- Opening Delimiter -

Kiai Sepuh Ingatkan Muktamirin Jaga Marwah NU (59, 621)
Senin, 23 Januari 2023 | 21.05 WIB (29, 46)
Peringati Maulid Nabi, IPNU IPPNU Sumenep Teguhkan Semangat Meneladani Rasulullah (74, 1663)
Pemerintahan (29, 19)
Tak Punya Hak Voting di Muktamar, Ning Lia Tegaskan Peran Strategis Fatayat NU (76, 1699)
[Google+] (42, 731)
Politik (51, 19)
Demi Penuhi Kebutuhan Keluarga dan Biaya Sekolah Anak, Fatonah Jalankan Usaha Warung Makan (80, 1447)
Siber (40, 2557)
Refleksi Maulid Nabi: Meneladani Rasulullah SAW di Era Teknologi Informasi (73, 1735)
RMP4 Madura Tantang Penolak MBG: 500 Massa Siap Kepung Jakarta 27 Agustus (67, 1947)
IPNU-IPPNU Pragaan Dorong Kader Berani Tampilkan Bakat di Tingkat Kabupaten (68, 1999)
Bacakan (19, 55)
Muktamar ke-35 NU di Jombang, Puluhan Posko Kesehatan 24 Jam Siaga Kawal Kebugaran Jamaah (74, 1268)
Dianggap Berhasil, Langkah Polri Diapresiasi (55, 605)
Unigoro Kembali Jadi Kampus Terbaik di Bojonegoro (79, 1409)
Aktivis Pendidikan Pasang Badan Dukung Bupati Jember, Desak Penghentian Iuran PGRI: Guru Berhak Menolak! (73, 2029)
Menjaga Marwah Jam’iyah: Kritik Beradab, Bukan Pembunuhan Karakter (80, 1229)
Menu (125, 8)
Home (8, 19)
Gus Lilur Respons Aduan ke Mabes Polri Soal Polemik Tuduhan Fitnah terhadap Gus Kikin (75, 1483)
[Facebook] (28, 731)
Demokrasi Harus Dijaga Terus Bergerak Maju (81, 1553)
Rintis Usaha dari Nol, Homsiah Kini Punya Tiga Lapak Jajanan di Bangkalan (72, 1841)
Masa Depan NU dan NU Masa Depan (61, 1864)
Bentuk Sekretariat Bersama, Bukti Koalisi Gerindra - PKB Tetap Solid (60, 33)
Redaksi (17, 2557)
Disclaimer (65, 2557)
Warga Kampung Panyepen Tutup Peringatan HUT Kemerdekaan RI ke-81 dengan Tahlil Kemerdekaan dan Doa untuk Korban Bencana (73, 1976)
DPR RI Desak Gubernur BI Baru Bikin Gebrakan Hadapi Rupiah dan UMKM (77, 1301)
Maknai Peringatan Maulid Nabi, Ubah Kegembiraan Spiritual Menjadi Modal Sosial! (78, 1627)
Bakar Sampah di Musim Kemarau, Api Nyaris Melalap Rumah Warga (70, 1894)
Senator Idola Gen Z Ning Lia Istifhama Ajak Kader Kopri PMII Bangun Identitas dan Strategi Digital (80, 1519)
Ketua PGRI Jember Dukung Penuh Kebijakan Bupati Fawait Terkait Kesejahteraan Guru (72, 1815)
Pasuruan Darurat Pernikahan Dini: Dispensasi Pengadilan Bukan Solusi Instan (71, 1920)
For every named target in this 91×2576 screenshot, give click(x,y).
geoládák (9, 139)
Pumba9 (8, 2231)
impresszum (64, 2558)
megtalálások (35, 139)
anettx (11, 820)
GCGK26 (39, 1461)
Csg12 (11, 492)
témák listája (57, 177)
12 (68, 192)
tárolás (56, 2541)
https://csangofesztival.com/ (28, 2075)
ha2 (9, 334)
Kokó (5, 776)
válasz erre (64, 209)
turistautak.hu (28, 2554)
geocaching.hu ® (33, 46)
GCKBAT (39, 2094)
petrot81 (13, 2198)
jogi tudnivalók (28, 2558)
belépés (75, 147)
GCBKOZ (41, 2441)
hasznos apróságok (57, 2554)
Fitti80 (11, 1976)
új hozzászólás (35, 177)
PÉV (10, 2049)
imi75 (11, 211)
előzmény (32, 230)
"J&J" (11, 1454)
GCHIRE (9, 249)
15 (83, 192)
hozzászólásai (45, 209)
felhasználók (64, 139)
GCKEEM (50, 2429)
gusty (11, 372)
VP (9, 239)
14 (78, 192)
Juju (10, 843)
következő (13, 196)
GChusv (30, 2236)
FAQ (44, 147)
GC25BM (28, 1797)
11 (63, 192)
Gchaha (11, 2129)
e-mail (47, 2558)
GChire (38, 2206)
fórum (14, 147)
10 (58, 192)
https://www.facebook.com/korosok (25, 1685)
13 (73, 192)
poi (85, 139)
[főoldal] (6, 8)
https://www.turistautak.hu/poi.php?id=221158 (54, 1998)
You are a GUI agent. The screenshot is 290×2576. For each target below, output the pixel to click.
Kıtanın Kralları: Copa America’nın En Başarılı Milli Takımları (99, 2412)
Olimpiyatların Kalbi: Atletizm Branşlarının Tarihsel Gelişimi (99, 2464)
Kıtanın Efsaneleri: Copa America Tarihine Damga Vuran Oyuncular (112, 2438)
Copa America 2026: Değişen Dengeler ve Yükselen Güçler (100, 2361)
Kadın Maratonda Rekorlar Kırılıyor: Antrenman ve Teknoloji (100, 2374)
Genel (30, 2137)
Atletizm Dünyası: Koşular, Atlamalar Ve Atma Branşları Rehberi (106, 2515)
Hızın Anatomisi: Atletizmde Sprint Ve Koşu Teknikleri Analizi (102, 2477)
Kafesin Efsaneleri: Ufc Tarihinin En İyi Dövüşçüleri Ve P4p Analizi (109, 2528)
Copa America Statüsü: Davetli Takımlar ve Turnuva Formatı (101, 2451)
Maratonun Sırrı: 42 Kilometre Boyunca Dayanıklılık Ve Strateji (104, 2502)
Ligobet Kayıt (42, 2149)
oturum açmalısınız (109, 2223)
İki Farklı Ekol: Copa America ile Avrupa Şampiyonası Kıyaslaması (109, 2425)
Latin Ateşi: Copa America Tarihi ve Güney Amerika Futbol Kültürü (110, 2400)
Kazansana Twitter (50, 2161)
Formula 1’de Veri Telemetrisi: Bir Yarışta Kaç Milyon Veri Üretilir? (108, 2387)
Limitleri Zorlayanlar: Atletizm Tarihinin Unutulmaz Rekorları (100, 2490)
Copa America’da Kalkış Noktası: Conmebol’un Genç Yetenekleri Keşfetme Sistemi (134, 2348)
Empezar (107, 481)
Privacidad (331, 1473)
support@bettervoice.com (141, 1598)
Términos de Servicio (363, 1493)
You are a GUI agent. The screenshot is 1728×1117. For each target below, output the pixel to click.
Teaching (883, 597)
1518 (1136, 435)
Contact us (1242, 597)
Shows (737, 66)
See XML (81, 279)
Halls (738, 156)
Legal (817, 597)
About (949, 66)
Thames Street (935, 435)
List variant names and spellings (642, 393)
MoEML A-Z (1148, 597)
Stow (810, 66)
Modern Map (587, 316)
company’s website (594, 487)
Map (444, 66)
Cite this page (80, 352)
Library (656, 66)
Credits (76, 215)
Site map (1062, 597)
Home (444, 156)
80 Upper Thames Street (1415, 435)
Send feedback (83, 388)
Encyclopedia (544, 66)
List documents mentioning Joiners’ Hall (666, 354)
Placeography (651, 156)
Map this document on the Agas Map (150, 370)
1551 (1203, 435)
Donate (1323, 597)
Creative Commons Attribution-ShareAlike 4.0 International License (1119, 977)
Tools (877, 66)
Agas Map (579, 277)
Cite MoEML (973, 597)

- Closing Delimiter -

Work required: In full and exactly as written, repeat the data.

Response area:
Kiai Sepuh Ingatkan Muktamirin Jaga Marwah NU (59, 621)
Senin, 23 Januari 2023 | 21.05 WIB (29, 46)
Peringati Maulid Nabi, IPNU IPPNU Sumenep Teguhkan Semangat Meneladani Rasulullah (74, 1663)
Pemerintahan (29, 19)
Tak Punya Hak Voting di Muktamar, Ning Lia Tegaskan Peran Strategis Fatayat NU (76, 1699)
[Google+] (42, 731)
Politik (51, 19)
Demi Penuhi Kebutuhan Keluarga dan Biaya Sekolah Anak, Fatonah Jalankan Usaha Warung Makan (80, 1447)
Siber (40, 2557)
Refleksi Maulid Nabi: Meneladani Rasulullah SAW di Era Teknologi Informasi (73, 1735)
RMP4 Madura Tantang Penolak MBG: 500 Massa Siap Kepung Jakarta 27 Agustus (67, 1947)
IPNU-IPPNU Pragaan Dorong Kader Berani Tampilkan Bakat di Tingkat Kabupaten (68, 1999)
Bacakan (19, 55)
Muktamar ke-35 NU di Jombang, Puluhan Posko Kesehatan 24 Jam Siaga Kawal Kebugaran Jamaah (74, 1268)
Dianggap Berhasil, Langkah Polri Diapresiasi (55, 605)
Unigoro Kembali Jadi Kampus Terbaik di Bojonegoro (79, 1409)
Aktivis Pendidikan Pasang Badan Dukung Bupati Jember, Desak Penghentian Iuran PGRI: Guru Berhak Menolak! (73, 2029)
Menjaga Marwah Jam’iyah: Kritik Beradab, Bukan Pembunuhan Karakter (80, 1229)
Menu (125, 8)
Home (8, 19)
Gus Lilur Respons Aduan ke Mabes Polri Soal Polemik Tuduhan Fitnah terhadap Gus Kikin (75, 1483)
[Facebook] (28, 731)
Demokrasi Harus Dijaga Terus Bergerak Maju (81, 1553)
Rintis Usaha dari Nol, Homsiah Kini Punya Tiga Lapak Jajanan di Bangkalan (72, 1841)
Masa Depan NU dan NU Masa Depan (61, 1864)
Bentuk Sekretariat Bersama, Bukti Koalisi Gerindra - PKB Tetap Solid (60, 33)
Redaksi (17, 2557)
Disclaimer (65, 2557)
Warga Kampung Panyepen Tutup Peringatan HUT Kemerdekaan RI ke-81 dengan Tahlil Kemerdekaan dan Doa untuk Korban Bencana (73, 1976)
DPR RI Desak Gubernur BI Baru Bikin Gebrakan Hadapi Rupiah dan UMKM (77, 1301)
Maknai Peringatan Maulid Nabi, Ubah Kegembiraan Spiritual Menjadi Modal Sosial! (78, 1627)
Bakar Sampah di Musim Kemarau, Api Nyaris Melalap Rumah Warga (70, 1894)
Senator Idola Gen Z Ning Lia Istifhama Ajak Kader Kopri PMII Bangun Identitas dan Strategi Digital (80, 1519)
Ketua PGRI Jember Dukung Penuh Kebijakan Bupati Fawait Terkait Kesejahteraan Guru (72, 1815)
Pasuruan Darurat Pernikahan Dini: Dispensasi Pengadilan Bukan Solusi Instan (71, 1920)
For every named target in this 91×2576 screenshot, give click(x,y).
geoládák (9, 139)
Pumba9 (8, 2231)
impresszum (64, 2558)
megtalálások (35, 139)
anettx (11, 820)
GCGK26 (39, 1461)
Csg12 (11, 492)
témák listája (57, 177)
12 (68, 192)
tárolás (56, 2541)
https://csangofesztival.com/ (28, 2075)
ha2 (9, 334)
Kokó (5, 776)
válasz erre (64, 209)
turistautak.hu (28, 2554)
geocaching.hu ® (33, 46)
GCKBAT (39, 2094)
petrot81 (13, 2198)
jogi tudnivalók (28, 2558)
belépés (75, 147)
GCBKOZ (41, 2441)
hasznos apróságok (57, 2554)
Fitti80 (11, 1976)
új hozzászólás (35, 177)
PÉV (10, 2049)
imi75 (11, 211)
előzmény (32, 230)
"J&J" (11, 1454)
GCHIRE (9, 249)
15 (83, 192)
hozzászólásai (45, 209)
felhasználók (64, 139)
GCKEEM (50, 2429)
gusty (11, 372)
VP (9, 239)
14 (78, 192)
Juju (10, 843)
következő (13, 196)
GChusv (30, 2236)
FAQ (44, 147)
GC25BM (28, 1797)
11 (63, 192)
Gchaha (11, 2129)
e-mail (47, 2558)
GChire (38, 2206)
fórum (14, 147)
10 (58, 192)
https://www.facebook.com/korosok (25, 1685)
13 (73, 192)
poi (85, 139)
[főoldal] (6, 8)
https://www.turistautak.hu/poi.php?id=221158 (54, 1998)
You are a GUI agent. The screenshot is 290×2576. For each target below, output the pixel to click.
Kıtanın Kralları: Copa America’nın En Başarılı Milli Takımları (99, 2412)
Olimpiyatların Kalbi: Atletizm Branşlarının Tarihsel Gelişimi (99, 2464)
Kıtanın Efsaneleri: Copa America Tarihine Damga Vuran Oyuncular (112, 2438)
Copa America 2026: Değişen Dengeler ve Yükselen Güçler (100, 2361)
Kadın Maratonda Rekorlar Kırılıyor: Antrenman ve Teknoloji (100, 2374)
Genel (30, 2137)
Atletizm Dünyası: Koşular, Atlamalar Ve Atma Branşları Rehberi (106, 2515)
Hızın Anatomisi: Atletizmde Sprint Ve Koşu Teknikleri Analizi (102, 2477)
Kafesin Efsaneleri: Ufc Tarihinin En İyi Dövüşçüleri Ve P4p Analizi (109, 2528)
Copa America Statüsü: Davetli Takımlar ve Turnuva Formatı (101, 2451)
Maratonun Sırrı: 42 Kilometre Boyunca Dayanıklılık Ve Strateji (104, 2502)
Ligobet Kayıt (42, 2149)
oturum açmalısınız (109, 2223)
İki Farklı Ekol: Copa America ile Avrupa Şampiyonası Kıyaslaması (109, 2425)
Latin Ateşi: Copa America Tarihi ve Güney Amerika Futbol Kültürü (110, 2400)
Kazansana Twitter (50, 2161)
Formula 1’de Veri Telemetrisi: Bir Yarışta Kaç Milyon Veri Üretilir? (108, 2387)
Limitleri Zorlayanlar: Atletizm Tarihinin Unutulmaz Rekorları (100, 2490)
Copa America’da Kalkış Noktası: Conmebol’un Genç Yetenekleri Keşfetme Sistemi (134, 2348)
Empezar (107, 481)
Privacidad (331, 1473)
support@bettervoice.com (141, 1598)
Términos de Servicio (363, 1493)
You are a GUI agent. The screenshot is 1728×1117. For each target below, output the pixel to click.
Teaching (883, 597)
1518 (1136, 435)
Contact us (1242, 597)
Shows (737, 66)
See XML (81, 279)
Halls (738, 156)
Legal (817, 597)
About (949, 66)
Thames Street (935, 435)
List variant names and spellings (642, 393)
MoEML A-Z (1148, 597)
Stow (810, 66)
Modern Map (587, 316)
company’s website (594, 487)
Map (444, 66)
Cite this page (80, 352)
Library (656, 66)
Credits (76, 215)
Site map (1062, 597)
Home (444, 156)
80 Upper Thames Street (1415, 435)
Send feedback (83, 388)
Encyclopedia (544, 66)
List documents mentioning Joiners’ Hall (666, 354)
Placeography (651, 156)
Map this document on the Agas Map (150, 370)
1551 (1203, 435)
Donate (1323, 597)
Creative Commons Attribution-ShareAlike 4.0 International License (1119, 977)
Tools (877, 66)
Agas Map (579, 277)
Cite MoEML (973, 597)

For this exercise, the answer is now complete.